Get out your dancing boots and get ready for some accordion, bajo sexto, electric bass, and drum sounds, San Antonio, because the 35th annual Tejano Conjunto Festival is coming to the Guadalupe Cultural Arts Center Theater and Rosedale Park.
For decades, Conjunto has been a key cultural marker of the true Tejano experience, a unique mixture of Mexican, Native American, and even German/European heritage and influence.
“Conjunto music is a symbol of our cultural identity, it’s a very important artistic and cultural form that we created,” said Juan Tejeda, a local Conjunto icon-turned college professor and co-founder of the festival. “It’s a synthesis, and our music and culture reflect this synthesis of who we are as a people – our cultural identity, our language, bilingualism, our food, our music and dance, they all reflect this fusion of cultures.”
The five-day Conjunto festival, both the oldest and the largest of its kind in the nation, draws tens of thousands of multigenerational Conjunto-lovers each year, along with some of the most lauded musicians from the state, country, and world. But the festival-goers, who are known to dance well into the afternoon and evening to seemingly no end, aren’t the only ones who “make their annual pilgrimage to San Antonio” for the festivities.
“(The festival) is like Conjunto mecca,” Tejeda said. “Conjunto musicians themselves say this is the Super Bowl of Conjunto music. It’s the culminating event of the year, and we present the best of the genre.”
“We feature some popular bands that exist in genre, but I always like to present new bands that have never performed in the festival,” he said. “We’ve also always showcased students from different parts of the state, and we try to have some international acts.”

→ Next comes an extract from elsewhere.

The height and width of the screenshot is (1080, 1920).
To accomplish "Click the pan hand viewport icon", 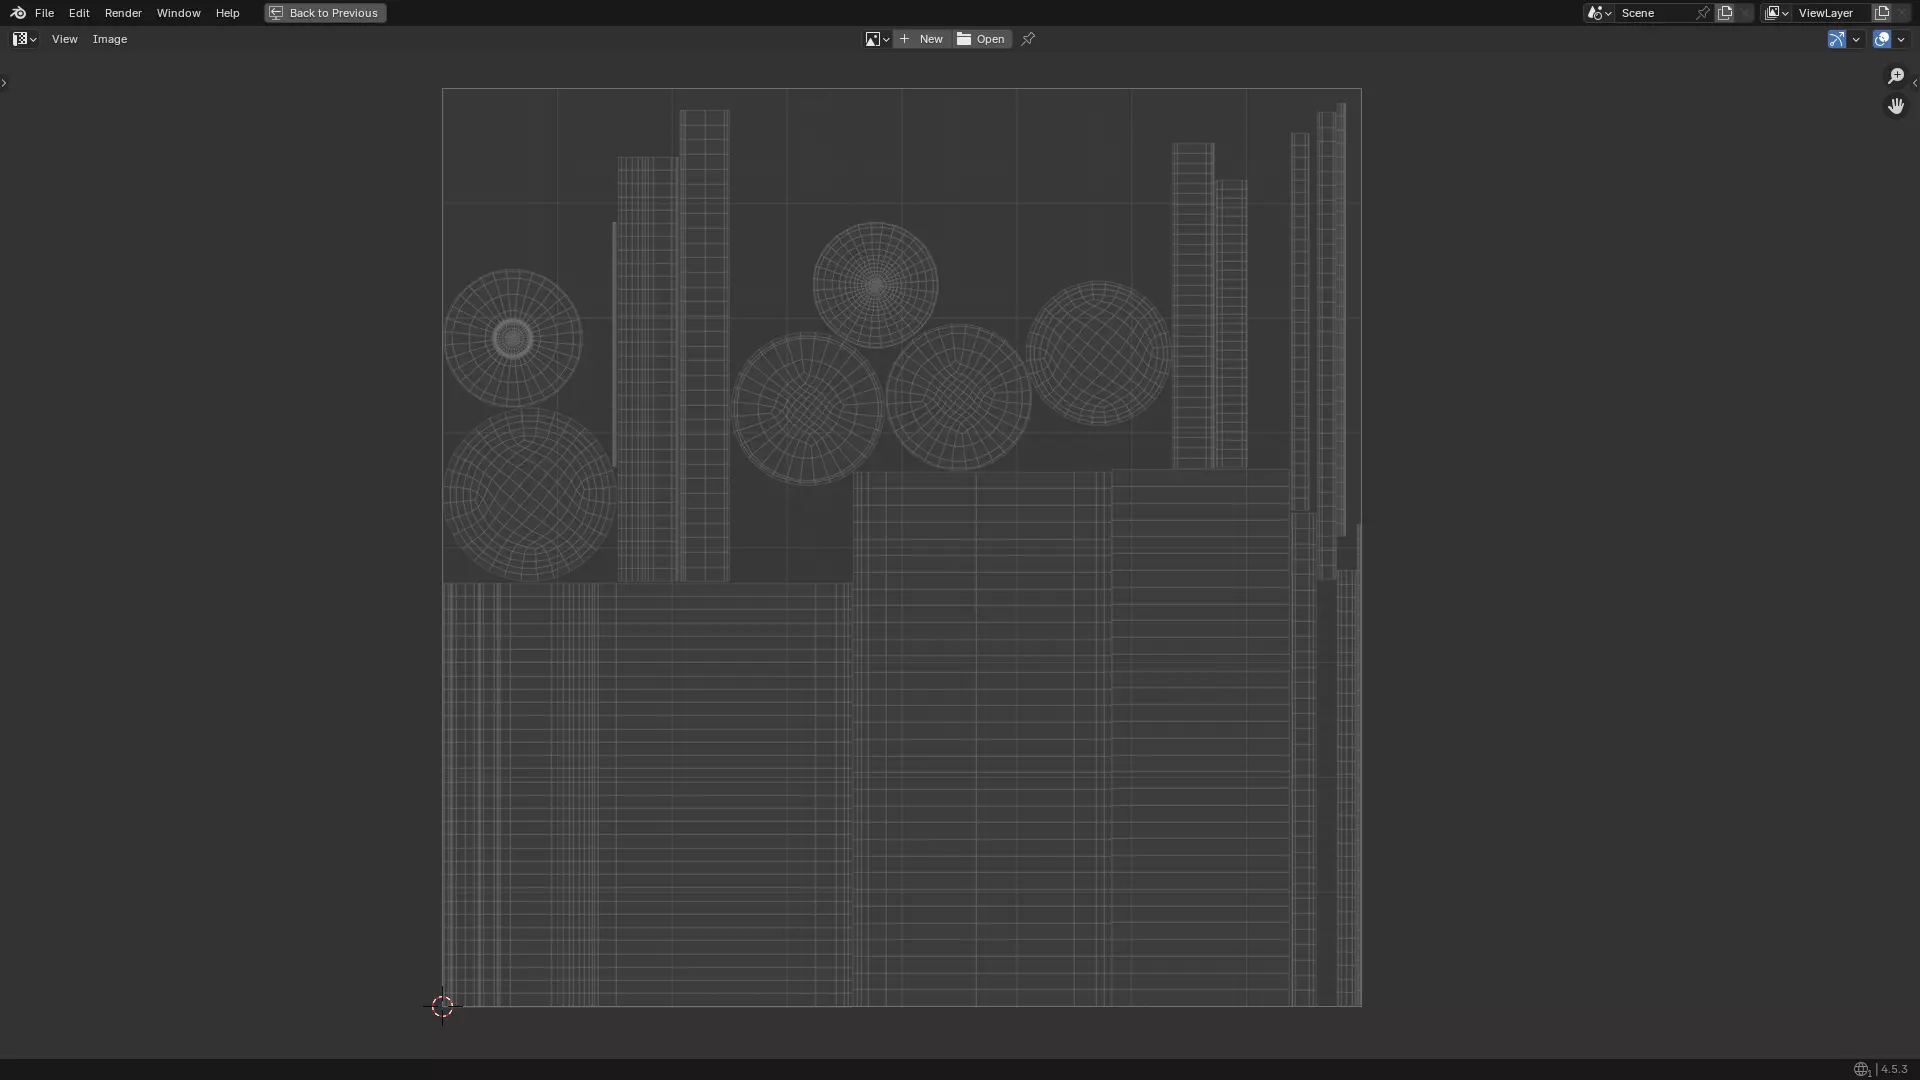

The Guadalupe also hosts a poster contest each year for the festival, giving middle school, high school, and college students the chance to compete for their design to be official Tejano Conjunto Festival poster. This year’s overall winner is Therese Spina.
The festival will take place from Wednesday, May 11 through Sunday, May 15 at the Guadalupe Theater and Rosedale Park, 340 Dartmouth St.
For the festival lineup, and daily ticket information, click here.
San Antonio seniors are invited to kick off the festivities on Wednesday from 10 a.m. to noon for the free Seniors Conjunto Dance in the Guadalupe Theater, with music provided by San Antonio-based Bene Medina y el Conjunto Águila.
On Thursday, the Guadalupe will host the San Antonio Premiere of Conjunto Blues, an interdisciplinary theatrical performance by local poet, musician, and actor Nicolás Valdez. Tickets, which are $10-$25, can be purchased here.
Then, the festival will make its way to Rosedale Park on Friday, where a rotation of bands from San Antonio, Corpus Christi, Lubbock, Brownsville, Eagle Pass, and much more will take the crowd through the rest of the weekend.
Attendees wont want to miss the Conjunto student showcase featuring eight different bands made up of young and talented Conjunto musicians on Saturday, as well as the culmination of the festivities with some of the genre’s biggest names in the industry, including Flaco Jimenez, on Sunday.
But no matter whether you’re there for it all or for just one performance, you’ll take with you the alegría, the joy of life that is the essence of Conjunto music.
“Its just this celebration of life, this gusto that the music has. It makes people want to tirar un grito, and drink a beer,” Tejeda said. “That’s probably the most important aspect of our music, and I think that of all music and all cultures, but we have a very special way of celebrating life through Conjunto and Tejano music.”
Conjunto music is the “original” Tejano music, Tejeda said, and stylistically they are nearly the same. Both, however, have been historically regarded as “low class music,” music of the working class Tejanos having a drink in the cantina after a long day, he said.
The Tejano Conjunto Festival is Tejeda’s way of bringing pride to his music, and more importantly his culture.
“I wanted to change those attitudes in people,” he said. “Music is not what is low class and high class, or fine art is better than folk art and primitive art. These are attitudes that have always existed. Music is just music. It’s different and we need to celebrate it, not that one type is better than the other.”
For more information on the festival, including start times and ticket prices, click here.
Correction: A previous version of this article stated that the festival goes through Saturday, May 14 when it actually concludes on Sunday, May 15.